### What to do
Write out every one of the rows below word for word.

☆ ☆ ☆

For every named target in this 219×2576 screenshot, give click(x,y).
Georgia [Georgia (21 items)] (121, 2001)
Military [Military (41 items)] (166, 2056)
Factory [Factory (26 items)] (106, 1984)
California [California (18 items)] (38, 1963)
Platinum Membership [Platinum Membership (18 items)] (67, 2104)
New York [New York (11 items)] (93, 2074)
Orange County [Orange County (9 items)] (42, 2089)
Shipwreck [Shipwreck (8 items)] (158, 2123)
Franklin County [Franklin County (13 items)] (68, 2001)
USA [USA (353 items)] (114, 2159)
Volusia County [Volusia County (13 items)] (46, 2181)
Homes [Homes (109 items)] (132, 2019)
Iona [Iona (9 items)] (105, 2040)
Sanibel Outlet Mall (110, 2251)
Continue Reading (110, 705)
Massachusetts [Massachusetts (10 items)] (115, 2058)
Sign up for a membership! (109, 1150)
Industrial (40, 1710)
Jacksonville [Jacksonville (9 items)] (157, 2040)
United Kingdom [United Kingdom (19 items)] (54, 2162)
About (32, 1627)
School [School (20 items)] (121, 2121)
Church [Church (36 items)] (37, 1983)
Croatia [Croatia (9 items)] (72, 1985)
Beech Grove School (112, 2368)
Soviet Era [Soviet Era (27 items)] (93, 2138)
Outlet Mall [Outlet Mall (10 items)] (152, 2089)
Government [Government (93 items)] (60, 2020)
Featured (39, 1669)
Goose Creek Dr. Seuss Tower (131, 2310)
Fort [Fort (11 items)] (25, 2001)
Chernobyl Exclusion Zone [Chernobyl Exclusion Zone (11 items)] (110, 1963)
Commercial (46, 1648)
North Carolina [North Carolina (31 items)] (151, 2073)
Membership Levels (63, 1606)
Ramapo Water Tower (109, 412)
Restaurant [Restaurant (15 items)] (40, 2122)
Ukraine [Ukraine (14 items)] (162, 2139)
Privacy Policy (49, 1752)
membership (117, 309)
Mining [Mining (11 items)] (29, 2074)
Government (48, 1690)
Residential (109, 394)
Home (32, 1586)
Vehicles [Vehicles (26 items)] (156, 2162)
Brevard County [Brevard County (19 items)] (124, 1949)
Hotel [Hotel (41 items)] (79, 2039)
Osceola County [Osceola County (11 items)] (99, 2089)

☆ ☆ ☆

### Answer to this exercise
For every named target in this 219×2576 screenshot, give click(x,y).
Georgia [Georgia (21 items)] (121, 2001)
Military [Military (41 items)] (166, 2056)
Factory [Factory (26 items)] (106, 1984)
California [California (18 items)] (38, 1963)
Platinum Membership [Platinum Membership (18 items)] (67, 2104)
New York [New York (11 items)] (93, 2074)
Orange County [Orange County (9 items)] (42, 2089)
Shipwreck [Shipwreck (8 items)] (158, 2123)
Franklin County [Franklin County (13 items)] (68, 2001)
USA [USA (353 items)] (114, 2159)
Volusia County [Volusia County (13 items)] (46, 2181)
Homes [Homes (109 items)] (132, 2019)
Iona [Iona (9 items)] (105, 2040)
Sanibel Outlet Mall (110, 2251)
Continue Reading (110, 705)
Massachusetts [Massachusetts (10 items)] (115, 2058)
Sign up for a membership! (109, 1150)
Industrial (40, 1710)
Jacksonville [Jacksonville (9 items)] (157, 2040)
United Kingdom [United Kingdom (19 items)] (54, 2162)
About (32, 1627)
School [School (20 items)] (121, 2121)
Church [Church (36 items)] (37, 1983)
Croatia [Croatia (9 items)] (72, 1985)
Beech Grove School (112, 2368)
Soviet Era [Soviet Era (27 items)] (93, 2138)
Outlet Mall [Outlet Mall (10 items)] (152, 2089)
Government [Government (93 items)] (60, 2020)
Featured (39, 1669)
Goose Creek Dr. Seuss Tower (131, 2310)
Fort [Fort (11 items)] (25, 2001)
Chernobyl Exclusion Zone [Chernobyl Exclusion Zone (11 items)] (110, 1963)
Commercial (46, 1648)
North Carolina [North Carolina (31 items)] (151, 2073)
Membership Levels (63, 1606)
Ramapo Water Tower (109, 412)
Restaurant [Restaurant (15 items)] (40, 2122)
Ukraine [Ukraine (14 items)] (162, 2139)
Privacy Policy (49, 1752)
membership (117, 309)
Mining [Mining (11 items)] (29, 2074)
Government (48, 1690)
Residential (109, 394)
Home (32, 1586)
Vehicles [Vehicles (26 items)] (156, 2162)
Brevard County [Brevard County (19 items)] (124, 1949)
Hotel [Hotel (41 items)] (79, 2039)
Osceola County [Osceola County (11 items)] (99, 2089)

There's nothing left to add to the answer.